Let's consider a few important points.
It's a good idea to keep these points in the back of your mind, because they are important to remember, however, they should not discourage you from using the Web. The flip side of this situation is that the current and easiest to find contents of the Web include the most popular and useful information. The complete works of Shakespeare and the periodic table are available online, but if you want a copy of the story I wrote in 5th grade, you would have to go look in my parents attic. Compared to the total mass of human information, the contents of the web may seem a bit limited. But 200 million Web pages, is a lot of information and it is increasing everyday. In fact, there is so much information that you need special tools to keep it all organized and help find the piece of information that you are looking for, thus, this tutorial!!
- No search tool in existence today keeps track of all of the information on the World Wide Web. The most popular estimates indicate the two largest search tools cover about 70% and 55% of the web respectively. (These estimates are based on 200 million total web pages, which is probably low. A more accurate, but unverifiable, number is probably 350 million, which would put the coverage at 40% and 31%.) The search tools frequently miss information on large web sites, like most of the Federal government sites, and also sites that are updated frequently like the CNN web site.

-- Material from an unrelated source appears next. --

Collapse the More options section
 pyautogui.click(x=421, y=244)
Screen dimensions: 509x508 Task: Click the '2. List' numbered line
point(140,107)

- Not all of the information in the world is available on the World Wide Web. To make this a little more concrete, take a look at the following approximation. If you take the first ten pages from every book in the US Library or Congress, about 20 million books, you would have the rough equivalent of the information available on the Web. But this number corresponds to a very small percentage of the total number of book pages. So the entire content of the web is equivalent to a fraction of the books in the Library of Congress. The Library of Congress has an additional 80 million items like drawings, photographs and manuscripts. If we added additional information sources from outside the Library of Congress, including other books, personal pictures, newspapers, audio and video recordings the difference between the web content and total information is astronomical.
- Searching is not always "real time". Some of the search databases can even be up to a month old depending on when they are updated.
- Information found on the Web can be outdated or removed from a website.
- Some of the information on the Web is incorrect and/or fabricated. At this point in the evolution of the Web, there is no standard for validity. Keep in mind that there is a lot of information on the Web that is someone else's opinion.